先祖返りの町作り ~無限の寿命と新文明~
第54話 ひいおばあ様のペンダント
エルクが跡取りになってくれたので、無理を言って領主代行になってもらい、年に一度ほどのペースで長期休暇を取得していた。
「エルク。すいませんが、そろそろ領主代行をお願いできませんか?」
「ああ、もうそんな時期か。分かった、ヒデオに教えてもらった領主業務の実演をしておくから、おばあ様によろしく言っておいてくれ」
私はその長期休暇を里帰りに使っていた。
ちなみに、エルクの言っているおばあ様とは、祭司長の事だ。彼女を私の母親として説明しているので、息子になっているエルクから見ればおばあ様になる。
今、孫のエストのシャツの下には、里帰りした時に祭司長に作ってもらった魔石を使ったペンダントがかけられている。
魔道具師見習いの時の金属加工の技術を利用して手作りしたものだ。
(端くれといえども貴族になりましたから、問答無用で打ち首になるような事はないでしょう)

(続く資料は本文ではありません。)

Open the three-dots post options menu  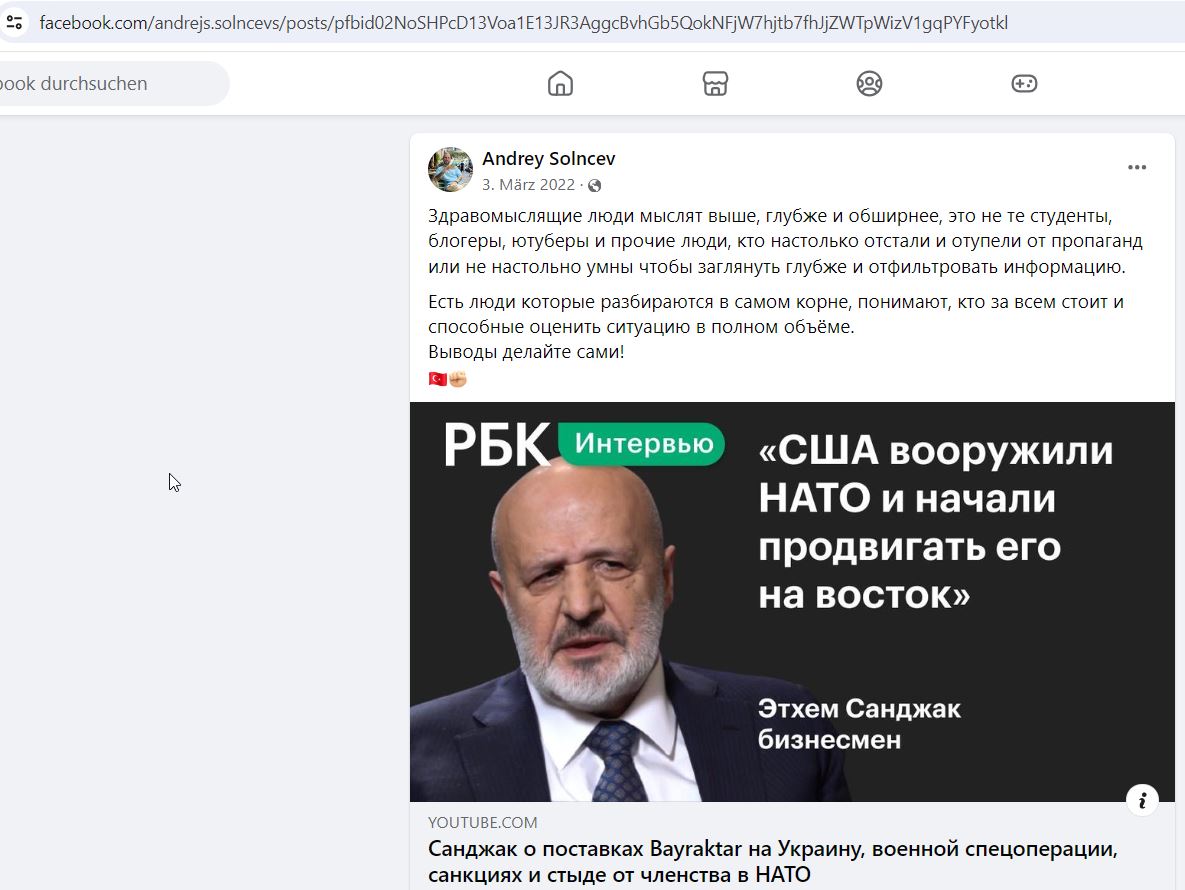(x=1137, y=167)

私はそのように判断していて、次のように教えてエストに与えていた。
「エストのひいおばあ様の魔力がこもったペンダントですよ」
そうすると、エストは文字通り飛び上がって喜んでくれた。
「ありがとうございます、おじい様! 大切にしますね!」
「でも、とても高価なものですから、あまり他人には見せないようにしてくださいね」
そのように言い含めると、エストはペンダントをじっくりと見た後、そっとシャツの下にしまい込んでくれた。

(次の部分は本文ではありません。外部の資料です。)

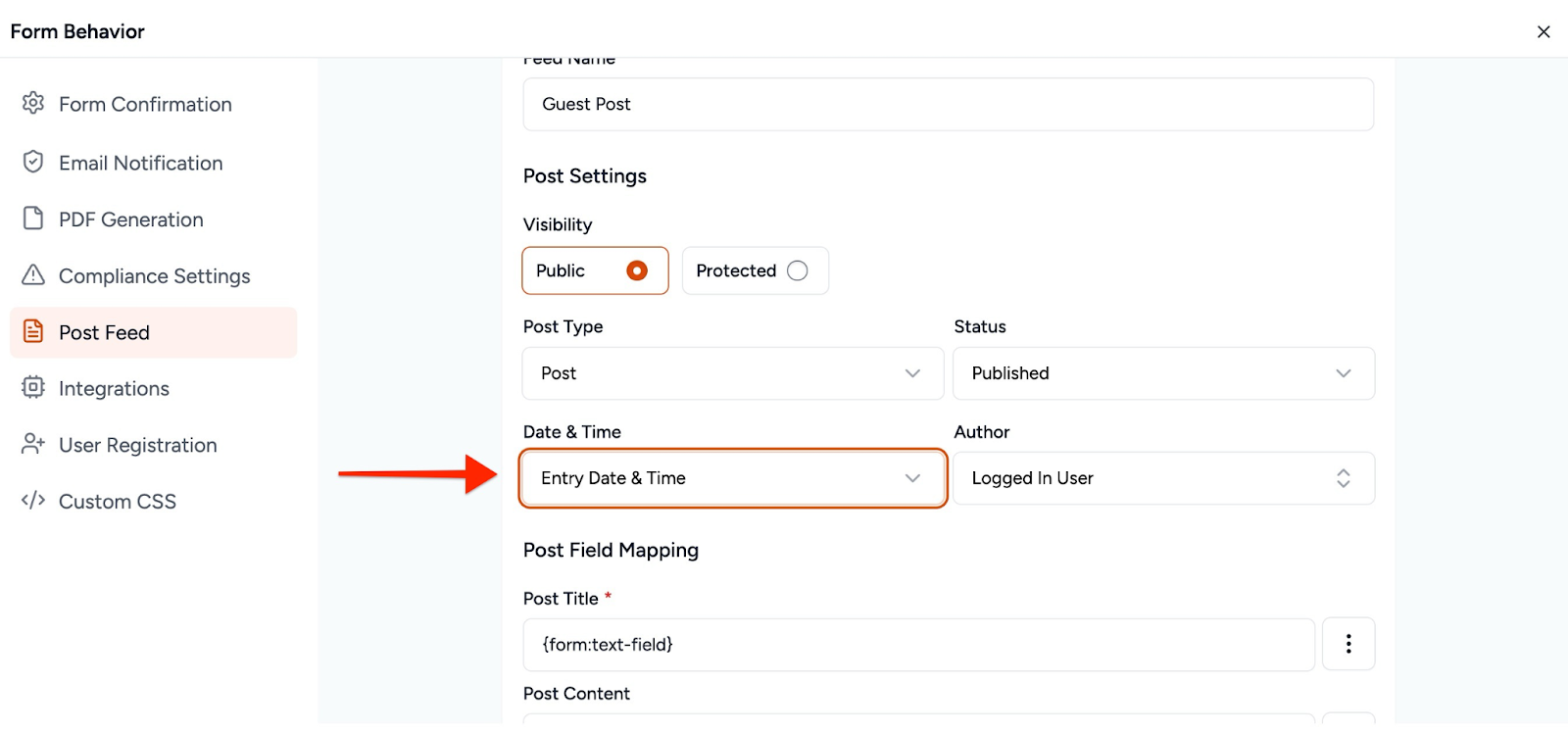Choose the Protected visibility option

tap(798, 270)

エストは里にとても興味を示していたためか、ひいおばあ様のペンダントを宝物としてとても大事に扱ってくれている。
ある日、エストはペンダントを手に取ってじっと見つめながら、次のように呟いていた。
「大きくなったら、私は森の隠れ里に行きたいです。そして、ひいおばあ様にこのペンダントのお礼を言いたいです」
それを聞いた私は、微笑みながら次のように応じていた。
「それは、ひいおばあ様も喜んでくれるでしょう。私が案内しますから、いつか行ってみましょうね」
この時から、里への旅行がエストの夢となったようだ。
私はそれを応援すべく、いろいろと手を貸す事になるのだが、それはもう少し先の話になる。
前回の里帰りの時、子供の頃に一緒に育った幼馴染たちは、少し老けてきているように見えてしまった。
考えてみれば、私ももう六十四歳になっているため、長命な森アルク族とはいえ、そろそろ老化が始まる頃になってしまっている。
私一人だけが時に取り残される事を見せつけられたように感じてしまって、少し感傷的になった。
里を飛び出してしまい、儀式を全くしていない私を、いつまでも祭司様と呼んでくれる姿に胸が熱くなる。
そんな思いのままに、私は次のように祭司長にお願いしていた。
「祭司長様、久しぶりに儀式の祝詞を教えていただけませんか?」
「なんじゃ? たまにはわしに甘えてしまいたくなったのか?」
祭司長はとてもいい笑顔になって、快く私の復習を手伝ってくれた。
久しぶりの祭司長の講義に、私も在りし日を思い出してしまい、親子で笑顔を並べながら仲良く勉強を続けた。